• Tasks and exercises:
(A) Answer these from the passage on tokenism below, one line each:
(i) Who does the passage say probably did the most to popularize the notion of tokenism?
(ii) What does it say we negate when we point out the ways someone doesn't belong to the whole?
(iii) What model is named in its last sentence?
(B) Pick up the passage on tokenism below after its final sentence and keep it going.

• Text to read:
------------

And the technical term behind it that Rosabeth Moss Kanter probably is the one who most popularized is this notion of tokenism. So anytime we’re seeing the silhouette of the person, not the soul of the person, and pointing out the ways in which someone doesn’t belong to the whole, we’re actually negating their ability to add value. So, yes we can notice that they’re a black women in tech, but the more interesting thing we can do as managers is to figure out where are the intersection points? where does Kimberly belong on this team? why are we excited about her belonging to this team? And focus on that intersection. And as we do, we’re actually going to develop a group, a set that actually says, this is the kind of problem we’re wanting to solve together, and then it’s not about one person separate, it’s about that inclusion model.

------------

• Available data:
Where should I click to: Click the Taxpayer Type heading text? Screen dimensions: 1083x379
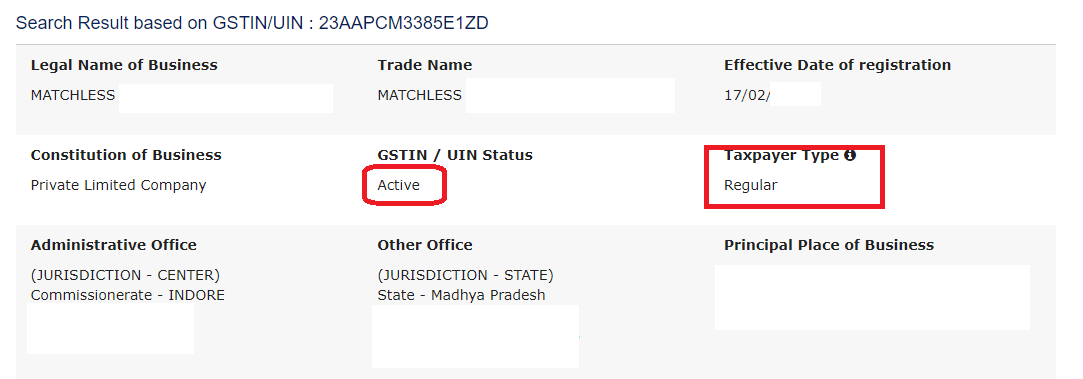coord(782,155)
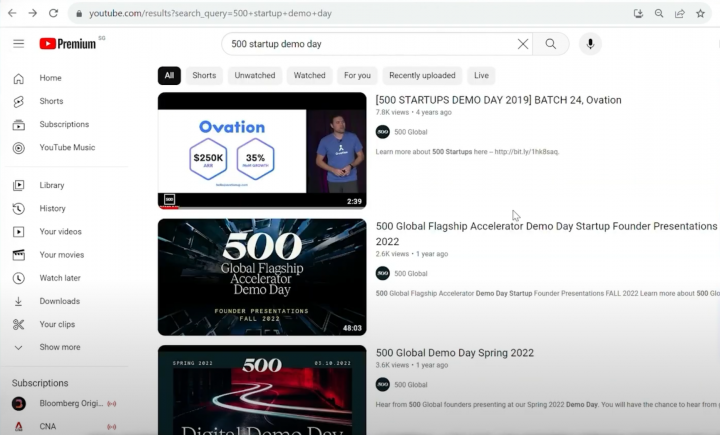
Task: Open the hamburger guide menu
Action: [x=18, y=44]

------------

• Answers per task:
(A)
(i) Rosabeth Moss Kanter
(ii) Their ability to add value
(iii) The inclusion model

(B)
Act intentionally
A lot of men, business entrepreneurs, et cetera, say, well, I want to find those voices. How do you find them? And I often just say, you can open your eyes. Because they’ll often say, I’ve never seen them. And I go, “Well, what conferences do you go to?” And, “Maybe you can just go to a different set of conferences where that group of people is already assembling.” So I don’t think the fact that women and people of color are largely invisible to, let’s say, the tech industry or business in general is not because they’re not there; it’s that we’re not noticing them. So it’s a network problem. And I always tell VCs, if it was any other network that you wanted to crack you would sit there and figure out, how do you solve that network problem, and you’d build that group of people into your ecosystem. So how do you do that? You go to different conferences, you go to different networks, you set up different dinners. You basically intentionally figure out how to funnel in rather than opt out. And as soon as you get creative about that, of course you’ll solve it.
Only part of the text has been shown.